Luoma explained how the United States and the world were going through a fragile time during the games while recovering from the 9/11 terrorist attacks. During that time, the meaning of the Olympics shifted.

“It was almost like you didn’t want to laugh or be happy because we had experienced this tragedy, so one of the most memorable moments was when they carried in the flag that had flown over the World Trade Center — it was pretty tattered — but when they brought that in, it was a really moving moment during the Olympics’ opening ceremony,” Luoma said. “It was almost like a big healing moment for the country and I think about that because they weren’t just a games at that point, they were a healing moment and I think the country and the world right now could use a healing moment.”

Not only did the unity of the Olympics surprise Luoma, but also seeing the politics behind it. Between histories of backlash and boycotts, Luoma said a tremendous amount goes on behind the scenes of the Olympics.
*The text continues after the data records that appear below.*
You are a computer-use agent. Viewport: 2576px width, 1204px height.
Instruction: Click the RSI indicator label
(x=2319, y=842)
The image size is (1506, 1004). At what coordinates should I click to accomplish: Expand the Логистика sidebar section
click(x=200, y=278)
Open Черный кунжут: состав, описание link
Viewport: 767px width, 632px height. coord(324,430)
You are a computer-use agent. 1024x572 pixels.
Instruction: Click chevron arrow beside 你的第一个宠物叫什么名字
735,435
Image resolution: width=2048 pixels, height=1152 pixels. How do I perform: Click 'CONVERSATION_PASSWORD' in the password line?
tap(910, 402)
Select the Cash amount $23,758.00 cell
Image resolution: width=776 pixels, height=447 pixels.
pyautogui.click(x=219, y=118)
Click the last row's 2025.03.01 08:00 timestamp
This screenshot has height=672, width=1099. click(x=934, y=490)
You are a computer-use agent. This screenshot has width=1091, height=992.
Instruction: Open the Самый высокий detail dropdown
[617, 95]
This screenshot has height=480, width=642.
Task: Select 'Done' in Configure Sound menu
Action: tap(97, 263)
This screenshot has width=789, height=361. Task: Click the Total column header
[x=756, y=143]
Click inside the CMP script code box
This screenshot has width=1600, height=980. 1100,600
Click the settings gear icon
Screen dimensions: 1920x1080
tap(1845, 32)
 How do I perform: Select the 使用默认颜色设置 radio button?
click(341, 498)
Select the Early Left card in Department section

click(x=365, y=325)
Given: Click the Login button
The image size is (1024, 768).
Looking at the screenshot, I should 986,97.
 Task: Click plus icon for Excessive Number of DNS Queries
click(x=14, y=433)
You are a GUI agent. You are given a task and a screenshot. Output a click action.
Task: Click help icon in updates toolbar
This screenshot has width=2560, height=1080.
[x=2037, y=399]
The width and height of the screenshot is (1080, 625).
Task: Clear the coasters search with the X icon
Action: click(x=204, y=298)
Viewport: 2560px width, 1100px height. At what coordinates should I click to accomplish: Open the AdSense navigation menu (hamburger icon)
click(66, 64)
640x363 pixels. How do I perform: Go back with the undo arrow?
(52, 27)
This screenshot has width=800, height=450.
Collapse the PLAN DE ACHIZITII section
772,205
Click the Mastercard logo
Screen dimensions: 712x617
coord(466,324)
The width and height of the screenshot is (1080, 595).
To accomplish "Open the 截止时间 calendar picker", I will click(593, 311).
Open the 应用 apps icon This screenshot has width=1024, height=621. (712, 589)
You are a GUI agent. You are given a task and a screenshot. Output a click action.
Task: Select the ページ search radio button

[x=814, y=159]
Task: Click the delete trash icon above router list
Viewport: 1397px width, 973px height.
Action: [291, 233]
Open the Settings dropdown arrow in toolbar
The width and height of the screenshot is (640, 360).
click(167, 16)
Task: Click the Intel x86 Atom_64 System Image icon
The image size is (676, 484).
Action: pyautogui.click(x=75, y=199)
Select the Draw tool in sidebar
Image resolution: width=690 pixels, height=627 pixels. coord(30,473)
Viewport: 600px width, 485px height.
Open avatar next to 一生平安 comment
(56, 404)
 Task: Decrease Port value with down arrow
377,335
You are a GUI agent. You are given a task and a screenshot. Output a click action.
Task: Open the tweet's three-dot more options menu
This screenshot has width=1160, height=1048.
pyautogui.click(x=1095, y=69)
“The biggest surprise for me was and still is how political they [the Olympics] really are and that the average person unless they’re really paying attention, don’t realize how political they are,” she said. “If it doesn’t make headlines, you don’t realize what it means, and people think ‘oh this [the Olympics] is just a games thing.’”

For those who are considering working for the Olympics one day, Luoma highly encourages them to take part in it, or work for an event that brings countries together.

“Do it,” she said. “It’s just the most incredible feeling to be standing among thousands of other people and waving your flag next to other people who are waving other flags, and everybody is just super excited to be there, and the world really does come together for that event. Go ahead and do it, experience it and meet incredible people from all over the world.”